╭─ GIVEN RECORDS
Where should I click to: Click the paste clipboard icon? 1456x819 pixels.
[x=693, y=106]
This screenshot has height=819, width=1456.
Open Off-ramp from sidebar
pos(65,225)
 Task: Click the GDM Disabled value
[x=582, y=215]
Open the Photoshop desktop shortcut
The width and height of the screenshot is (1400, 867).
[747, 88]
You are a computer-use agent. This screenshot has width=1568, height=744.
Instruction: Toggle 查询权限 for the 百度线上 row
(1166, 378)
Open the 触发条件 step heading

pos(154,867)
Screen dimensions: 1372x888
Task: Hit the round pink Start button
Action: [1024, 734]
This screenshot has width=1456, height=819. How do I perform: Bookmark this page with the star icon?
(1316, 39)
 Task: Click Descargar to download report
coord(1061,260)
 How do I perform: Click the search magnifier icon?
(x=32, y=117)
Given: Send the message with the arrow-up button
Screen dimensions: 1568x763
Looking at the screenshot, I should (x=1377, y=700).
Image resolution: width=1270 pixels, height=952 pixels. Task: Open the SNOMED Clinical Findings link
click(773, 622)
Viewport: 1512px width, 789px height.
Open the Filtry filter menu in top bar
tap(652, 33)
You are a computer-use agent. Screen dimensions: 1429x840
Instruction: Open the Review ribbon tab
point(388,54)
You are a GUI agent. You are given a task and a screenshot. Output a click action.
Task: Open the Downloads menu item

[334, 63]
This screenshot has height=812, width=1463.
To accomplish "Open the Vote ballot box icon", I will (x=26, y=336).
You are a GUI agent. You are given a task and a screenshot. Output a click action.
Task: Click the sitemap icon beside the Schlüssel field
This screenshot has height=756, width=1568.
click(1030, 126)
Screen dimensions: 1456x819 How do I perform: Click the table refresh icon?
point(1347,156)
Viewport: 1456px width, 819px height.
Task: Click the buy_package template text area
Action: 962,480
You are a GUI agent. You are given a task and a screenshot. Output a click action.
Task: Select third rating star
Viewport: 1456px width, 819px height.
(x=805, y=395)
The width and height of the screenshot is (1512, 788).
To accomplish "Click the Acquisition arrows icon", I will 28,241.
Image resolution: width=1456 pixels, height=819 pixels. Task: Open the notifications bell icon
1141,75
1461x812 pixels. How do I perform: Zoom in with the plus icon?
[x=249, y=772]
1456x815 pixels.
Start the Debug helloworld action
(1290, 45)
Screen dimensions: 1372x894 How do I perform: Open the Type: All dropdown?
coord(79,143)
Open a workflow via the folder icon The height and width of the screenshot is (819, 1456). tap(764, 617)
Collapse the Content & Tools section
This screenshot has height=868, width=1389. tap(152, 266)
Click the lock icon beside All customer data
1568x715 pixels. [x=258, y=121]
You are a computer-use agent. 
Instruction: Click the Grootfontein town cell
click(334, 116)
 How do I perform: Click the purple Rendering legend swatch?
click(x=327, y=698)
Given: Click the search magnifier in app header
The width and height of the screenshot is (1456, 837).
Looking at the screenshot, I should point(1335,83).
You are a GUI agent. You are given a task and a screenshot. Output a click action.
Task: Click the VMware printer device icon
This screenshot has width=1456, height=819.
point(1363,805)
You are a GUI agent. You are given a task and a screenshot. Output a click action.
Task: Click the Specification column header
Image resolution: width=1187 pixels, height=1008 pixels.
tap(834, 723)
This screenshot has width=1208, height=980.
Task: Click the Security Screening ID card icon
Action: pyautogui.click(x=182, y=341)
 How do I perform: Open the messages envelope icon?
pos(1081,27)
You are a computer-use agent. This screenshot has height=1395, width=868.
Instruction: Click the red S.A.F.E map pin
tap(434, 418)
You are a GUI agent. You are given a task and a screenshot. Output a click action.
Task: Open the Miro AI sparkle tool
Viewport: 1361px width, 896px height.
╰─
■ DIRECTIONS FOR THIS TASK
Report how many lines in the listing above have the string "computer" in them; write the number only.

■ RESULT OF THIS EXERCISE
4